Pitching alone isn’t enough
A good pitch is no guarantee of investment. The power lies in the combination: a clear explanation, realistic numbers, and a team that inspires confidence. “We invest in people, not in slides,” says Marc Lambrechts from Capricorn. “And the best money still comes from customers who are happy with your product or service. Ideally, you’re already generating revenue.”
Warm leads open doors
Almost all the investors at the table emphasize the importance of a warm introduction. “We receive hundreds of emails and LinkedIn messages,” they say. “A referral through a partner or co-investor carries much more weight than yet another cold email.”
“We apply strict screening and work with clear criteria,” says Kristien De Smedt from Bolero Crowdfunding. “That’s why good preparation is crucial. Even in a brief business plan, you need to show immediately who you are, what you do, and what stage you’re in.”

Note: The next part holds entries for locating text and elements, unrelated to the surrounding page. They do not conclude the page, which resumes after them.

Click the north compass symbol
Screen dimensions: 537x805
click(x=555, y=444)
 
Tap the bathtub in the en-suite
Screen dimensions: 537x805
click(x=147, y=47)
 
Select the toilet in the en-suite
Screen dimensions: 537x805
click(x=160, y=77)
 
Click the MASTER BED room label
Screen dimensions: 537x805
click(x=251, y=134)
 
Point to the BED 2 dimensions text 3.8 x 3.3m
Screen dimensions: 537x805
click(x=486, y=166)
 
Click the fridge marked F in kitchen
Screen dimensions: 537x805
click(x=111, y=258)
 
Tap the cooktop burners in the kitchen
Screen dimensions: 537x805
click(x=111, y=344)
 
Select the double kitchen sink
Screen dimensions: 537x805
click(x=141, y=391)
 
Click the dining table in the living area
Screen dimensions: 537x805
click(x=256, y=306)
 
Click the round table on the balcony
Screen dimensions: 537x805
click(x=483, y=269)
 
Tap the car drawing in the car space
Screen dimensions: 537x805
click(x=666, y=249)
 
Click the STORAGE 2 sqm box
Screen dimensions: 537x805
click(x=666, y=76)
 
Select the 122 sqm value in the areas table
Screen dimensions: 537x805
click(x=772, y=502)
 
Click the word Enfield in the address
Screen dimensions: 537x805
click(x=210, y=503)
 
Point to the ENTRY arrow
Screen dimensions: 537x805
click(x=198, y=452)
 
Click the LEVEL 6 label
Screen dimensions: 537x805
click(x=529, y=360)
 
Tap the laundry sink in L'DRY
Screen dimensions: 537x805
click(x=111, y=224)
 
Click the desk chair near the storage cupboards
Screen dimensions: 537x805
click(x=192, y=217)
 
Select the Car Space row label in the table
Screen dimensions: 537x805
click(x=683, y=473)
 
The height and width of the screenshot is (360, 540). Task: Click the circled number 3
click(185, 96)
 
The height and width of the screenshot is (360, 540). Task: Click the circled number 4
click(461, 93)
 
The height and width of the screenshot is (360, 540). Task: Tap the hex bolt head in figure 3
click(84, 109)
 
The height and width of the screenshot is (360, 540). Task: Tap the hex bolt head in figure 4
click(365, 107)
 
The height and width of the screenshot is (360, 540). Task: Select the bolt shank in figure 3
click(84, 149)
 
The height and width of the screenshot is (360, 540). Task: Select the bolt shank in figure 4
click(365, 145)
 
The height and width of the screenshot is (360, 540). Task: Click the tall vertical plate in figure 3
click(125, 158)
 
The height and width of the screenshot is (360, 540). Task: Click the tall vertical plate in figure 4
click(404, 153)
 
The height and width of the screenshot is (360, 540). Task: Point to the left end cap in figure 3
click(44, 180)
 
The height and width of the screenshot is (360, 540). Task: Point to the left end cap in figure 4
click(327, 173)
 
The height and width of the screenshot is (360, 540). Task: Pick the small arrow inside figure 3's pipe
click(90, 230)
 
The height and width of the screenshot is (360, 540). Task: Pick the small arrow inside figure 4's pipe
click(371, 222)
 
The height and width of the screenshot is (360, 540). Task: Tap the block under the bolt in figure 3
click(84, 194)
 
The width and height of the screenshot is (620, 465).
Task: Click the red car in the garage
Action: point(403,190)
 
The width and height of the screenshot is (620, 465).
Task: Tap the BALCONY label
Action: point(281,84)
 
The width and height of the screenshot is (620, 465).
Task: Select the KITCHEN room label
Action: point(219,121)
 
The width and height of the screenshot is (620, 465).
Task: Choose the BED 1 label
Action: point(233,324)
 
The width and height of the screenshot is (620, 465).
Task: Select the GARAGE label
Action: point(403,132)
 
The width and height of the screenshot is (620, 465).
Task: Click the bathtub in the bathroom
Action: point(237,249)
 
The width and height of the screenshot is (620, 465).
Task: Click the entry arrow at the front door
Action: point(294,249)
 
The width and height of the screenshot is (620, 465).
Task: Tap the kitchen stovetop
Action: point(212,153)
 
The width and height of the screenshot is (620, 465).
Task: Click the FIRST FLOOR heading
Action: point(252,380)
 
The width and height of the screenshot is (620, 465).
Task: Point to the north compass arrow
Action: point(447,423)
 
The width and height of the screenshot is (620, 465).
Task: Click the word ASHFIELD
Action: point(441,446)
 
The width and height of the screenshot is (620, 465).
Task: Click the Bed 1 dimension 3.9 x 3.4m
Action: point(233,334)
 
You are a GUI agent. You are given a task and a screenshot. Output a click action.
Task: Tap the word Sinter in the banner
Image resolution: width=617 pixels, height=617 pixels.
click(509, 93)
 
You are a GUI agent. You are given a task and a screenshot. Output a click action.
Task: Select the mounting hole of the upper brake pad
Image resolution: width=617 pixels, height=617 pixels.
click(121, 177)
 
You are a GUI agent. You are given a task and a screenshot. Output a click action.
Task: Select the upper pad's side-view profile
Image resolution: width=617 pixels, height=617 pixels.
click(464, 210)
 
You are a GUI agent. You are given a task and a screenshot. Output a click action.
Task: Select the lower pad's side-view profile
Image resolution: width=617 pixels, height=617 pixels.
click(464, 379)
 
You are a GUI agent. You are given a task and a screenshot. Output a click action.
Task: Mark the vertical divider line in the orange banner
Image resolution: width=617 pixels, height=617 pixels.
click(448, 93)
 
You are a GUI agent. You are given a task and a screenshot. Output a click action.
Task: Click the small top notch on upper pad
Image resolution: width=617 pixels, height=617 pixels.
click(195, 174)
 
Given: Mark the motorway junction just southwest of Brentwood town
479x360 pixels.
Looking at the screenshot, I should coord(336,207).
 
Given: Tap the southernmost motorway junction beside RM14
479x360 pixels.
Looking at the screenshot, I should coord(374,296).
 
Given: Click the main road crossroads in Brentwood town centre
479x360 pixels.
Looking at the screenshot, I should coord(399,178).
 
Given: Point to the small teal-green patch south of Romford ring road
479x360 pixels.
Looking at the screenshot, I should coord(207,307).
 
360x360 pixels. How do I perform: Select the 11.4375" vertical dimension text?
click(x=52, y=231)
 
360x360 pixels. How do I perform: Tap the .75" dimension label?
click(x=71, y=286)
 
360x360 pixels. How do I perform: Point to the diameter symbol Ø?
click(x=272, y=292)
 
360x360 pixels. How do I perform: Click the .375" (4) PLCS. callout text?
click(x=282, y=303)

Collaboration after the investment
The relationship between investor and entrepreneur doesn’t end after the contract is signed. An investment comes with responsibility. Transparent communication is essential. “If something goes wrong, we want to know right away,” the investors say. “Then we can look for solutions together and prevent bigger problems. Don’t use board meetings to report the past—use them to focus on the future.”
Conclusion
Fundraising isn’t about quick deals, but about a process of connection, preparation, and trust. Warm leads and clarity open the door, and a well-prepared case keeps it open.
Powering the Future is a collaboration between Sirris, Agoria, EnergyVille, POM Limburg, and Thor Park Genk. EDIH-EBE is the European Digital Innovation Hub Energy in the Built Environment.